Saturday 8 February 2020

The World's Most Horrifying Advertising Animals #22: Southern Comfort Horses (What A Night Mare)


A poodle-guzzling gator wasn't the only curious critter to feature in the "Southerners Have Their Own Rules" campaign developed by Court Burkitt and Company for Southern Comfort whiskey in the mid-1990s. At least two of the spots also involved horses. In one, we see the aftermath of a marital tiff where the wife, having slapped her husband with the ultimatum that it's either "her or the horse", is left to begrudgingly trudge her way back to civilisation while a pony assumes the passenger seat in his automobile. Another features a young woman who confides in us her dreams of a white wedding while sprawled out across the back of an unsaddled horse; we then cut to a shot of her screaming in full bridal get-up, before she adds, "What a nightmare." In both cases, the punchlines are entirely self-explanatory; with the first ad, we have a humorous subversion of marital dynamics, made all the more comically grotesque by the fact that the horse, an animal traditionally used for transportation, is riding upfront; a beast of burden and mechanical vehicle uniting and making the unfortunate castaway eat their dust. Again, those southerners and their atypical pet-keeping practices. At least this one isn't roaming around devouring the rest of the neighhourhood fauna. A white wedding, meanwhile, traditionally symbolises purity and virginity, the implication therefore being that the protagonist of the second ad is promiscuous, but also too much of a free spirit to aspire to the lures of tradition. What does intrigue me is that very striking image at the start of the ad in which our heroine is implied to be having her horrifying visions from the back of a horse. Is there any significance to this being the resting place from which she concocts her twisted fantasies of ceremonial convention?
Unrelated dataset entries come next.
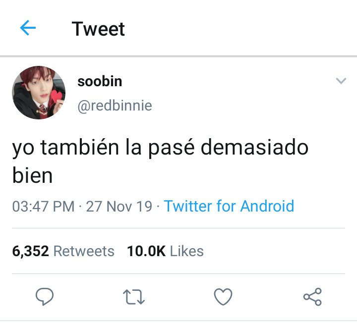Open the Twitter for Android source link

tap(229, 206)
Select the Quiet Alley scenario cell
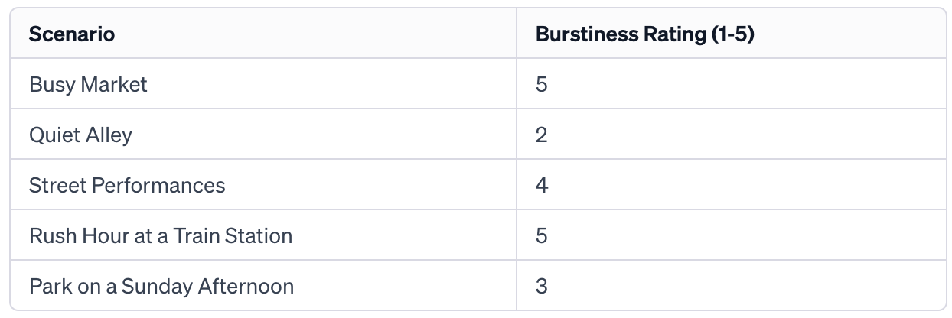Viewport: 952px width, 318px height. (80, 135)
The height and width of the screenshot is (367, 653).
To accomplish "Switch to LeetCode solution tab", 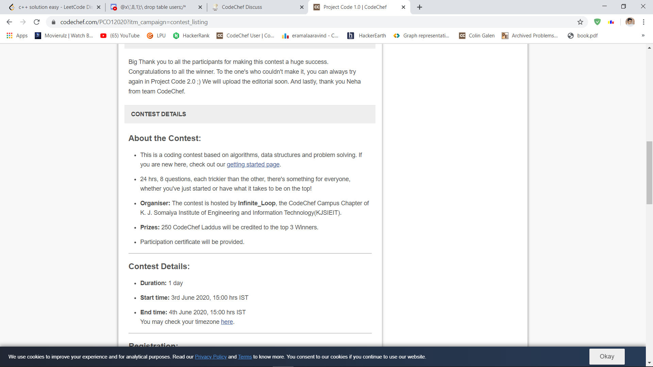I will pos(54,7).
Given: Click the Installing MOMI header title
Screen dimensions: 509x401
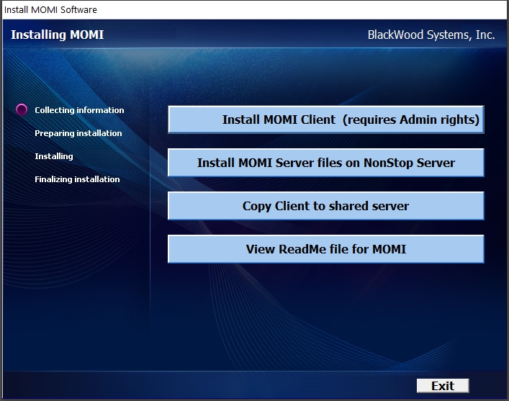Looking at the screenshot, I should 57,35.
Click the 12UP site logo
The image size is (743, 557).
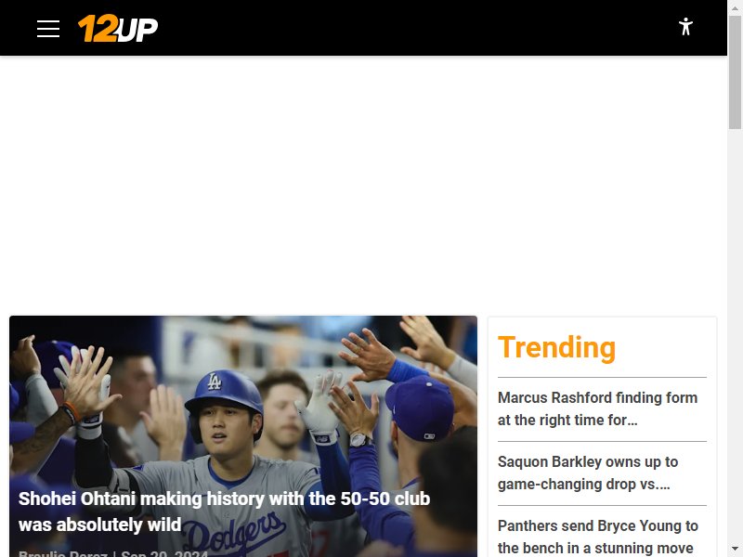pyautogui.click(x=118, y=29)
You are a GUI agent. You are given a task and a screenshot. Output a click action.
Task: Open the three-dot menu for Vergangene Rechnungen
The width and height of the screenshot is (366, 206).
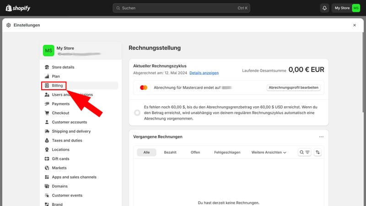click(x=321, y=137)
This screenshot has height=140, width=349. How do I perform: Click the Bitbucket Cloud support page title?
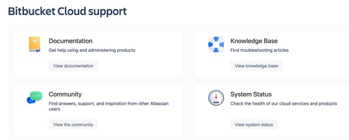67,11
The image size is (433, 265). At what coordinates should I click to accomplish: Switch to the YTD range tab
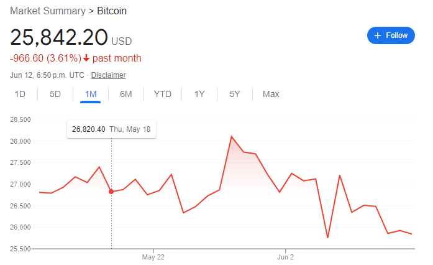pyautogui.click(x=163, y=94)
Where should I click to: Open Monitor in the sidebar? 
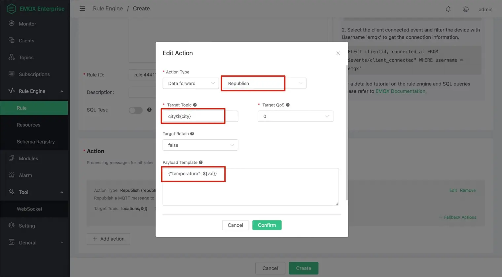click(27, 24)
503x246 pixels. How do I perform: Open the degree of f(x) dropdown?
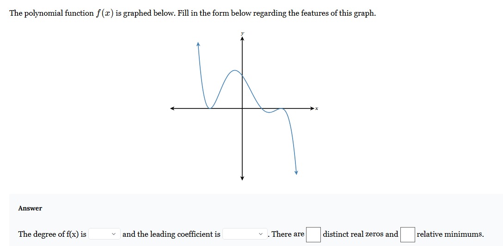pyautogui.click(x=104, y=234)
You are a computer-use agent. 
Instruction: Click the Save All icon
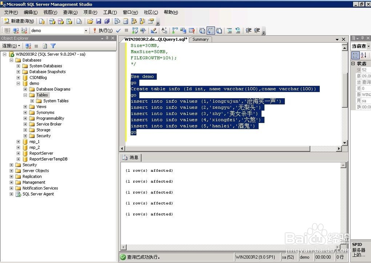point(107,21)
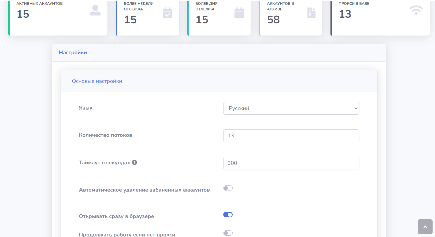Viewport: 435px width, 237px height.
Task: Click the Таймаут в секундах input field
Action: 291,163
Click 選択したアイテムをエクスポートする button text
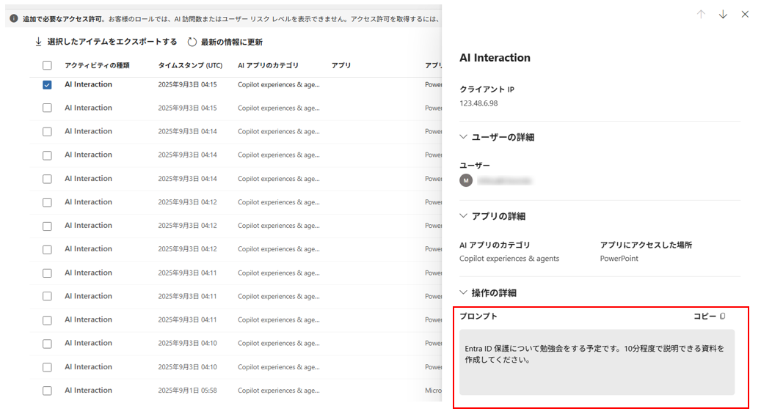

In considering this ad, I'm put in mind of Carl G. Jung's writings on the archetype of the horse in Modern Man in Search of a Soul, in which he identifies the horse as "the non-human psyche, the sub-human, animal side, and therefore the unconscious....it represents the lower part of the body and the animal drives that take their rise from there." Therefore, we might interpret our heroine's reclining atop the horse's back as an indication that she is well-connected with her animal psyche. Jung wrote that, "The horse is dynamic power and a means of locomotion; it carries one away like a surge of instinct." Not only does the heroine's connection with her equine carrier imply that she is an untamed spirit, but the composure with which she embraces the horse's body and lies unguardedly atop it suggests a total trust and willingness to let these inner forces transport her where they will. The horse represents the unbridled passion, yet there is a blissful stillness to this set-up, which is abruptly shattered by the succeeding scene with the heroine is seen screaming in her bridal gear, suggesting the inner despair of the animal psyche that is forced to tether itself to societal norms.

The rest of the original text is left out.